Last time it was Stanley Tookie Williams, a man whose well-documented record of good works and anti-gang activism from within San Quentin prison he chose to dismiss out of hand.

This time it is Clarence Ray Allen, the oldest prisoner on Death Row, a wheelchair-bound diabetic who is legally blind, hard of hearing and suffering from heart disease so severe it almost killed him last September. According to the Governator, being so old and infirm - Allen will turn 76 on Monday - is no grounds for clemency, since it was Allen's decision to commit the murder spree for which he was sentenced when he was already well advanced into middle age. (He was 50 when he was first sent to Death Row.) It's an argument straight out of Catch-22: if only he'd murdered when he was younger, he'd be young enough now for the state to kill him with a clear conscience; since he's so close to death, it's not the state's fault it has to hurry up and kill him before nature can take its inevitable course. "Allen should not escape the jury's punishment because our system works deliberately and carefully," Schwarzenegger writes.

Deliberate and careful the system may be, in a strictly bureaucratic sense, but that does not make it any less barbaric.

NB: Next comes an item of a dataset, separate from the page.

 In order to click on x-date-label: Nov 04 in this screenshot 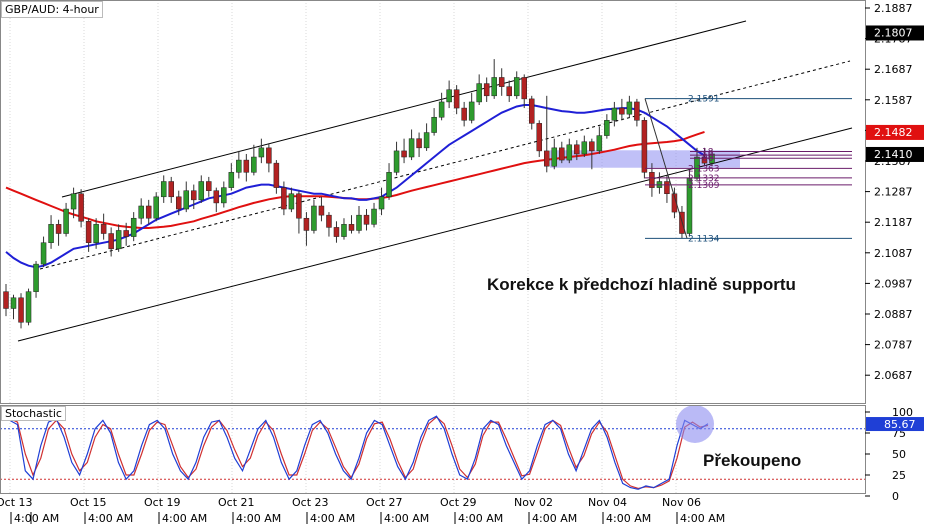, I will do `click(608, 502)`.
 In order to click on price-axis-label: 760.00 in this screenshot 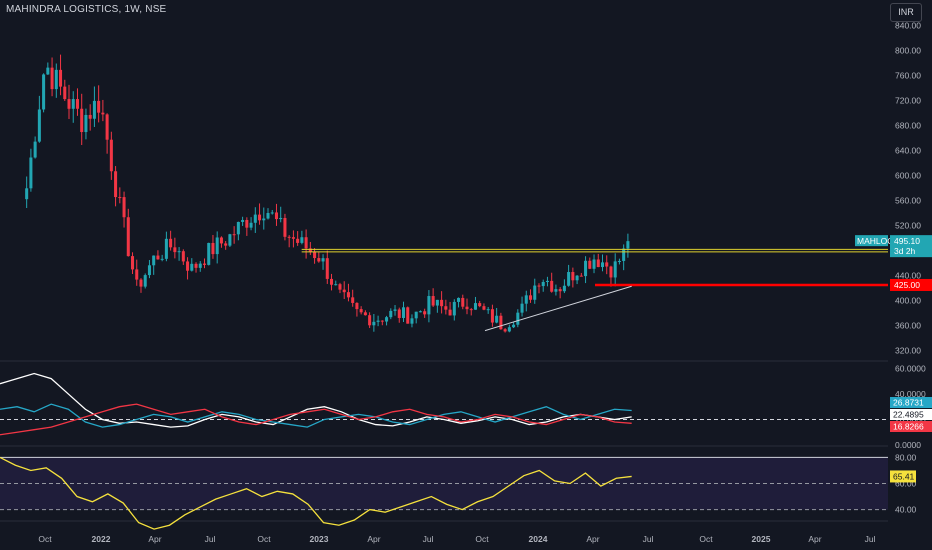, I will do `click(908, 76)`.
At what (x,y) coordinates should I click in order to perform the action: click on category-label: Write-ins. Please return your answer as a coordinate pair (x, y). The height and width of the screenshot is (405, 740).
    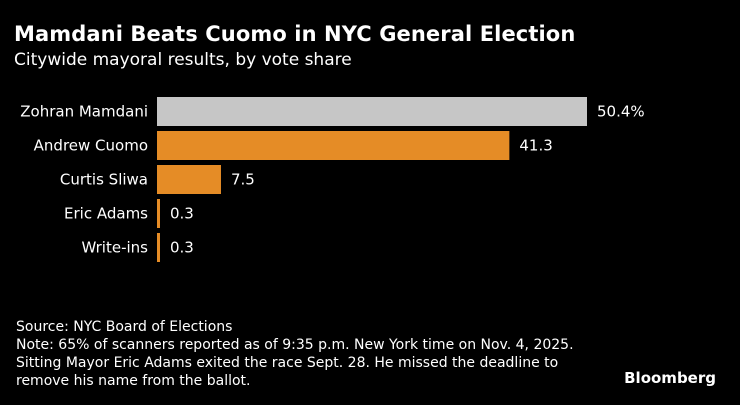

Consider: Allen won't be able to ride his wheelchair into the death chamber because of a pronounced bump running along the bottom of the doorway. (San Quentin was designed to administer death by poison gas, so the floor lip is part of a design to ensure the room is airtight.) The question then arises of how he will get in there. Allen's lawyers have requested he be allowed to use a walker, relying on the strength in his arms to compensate for his entirely useless legs. But prison protocol insists that the condemned have their hands manacled and their feet shackled as they make their way from their final holding cell to the gurney where they are strapped down and injected with lethal chemicals to knock them unconscious, collapse their lungs and stop their heart. The authorities have consented to the use of the walker, but have not said whether they will loosen Allen's manacles so he can actually use it. Two prison guards will be on hand, and it remains to be seen whether they help him, or simply lift him bodily over the threshold.

What kind of civilized society is even prepared to consider such ghoulish procedural obstacles?
There is a powerful argument to be made that Allen's reduced physical condition is at least partly due to the shockingly poor medical care available at San Quentin. Last July, the health care system across the entire network of California state prisons was delivered into federal receivership because of conditions denounced by U.S. District Judge Thelton Henderson as "outright depravity". But Schwarzenegger brushes this off, too, saying the problems "are best addressed on a system-wide basis, not by clemency cases where the focus is on the unique situation of an individual inmate".

Perhaps, when the state has finally got its prison health care system in order, it can name a hospital wing after Ray Allen - a man with the audacity to grow so sick he almost dodged his (deliberate and careful) death sentence by expiring all on his own.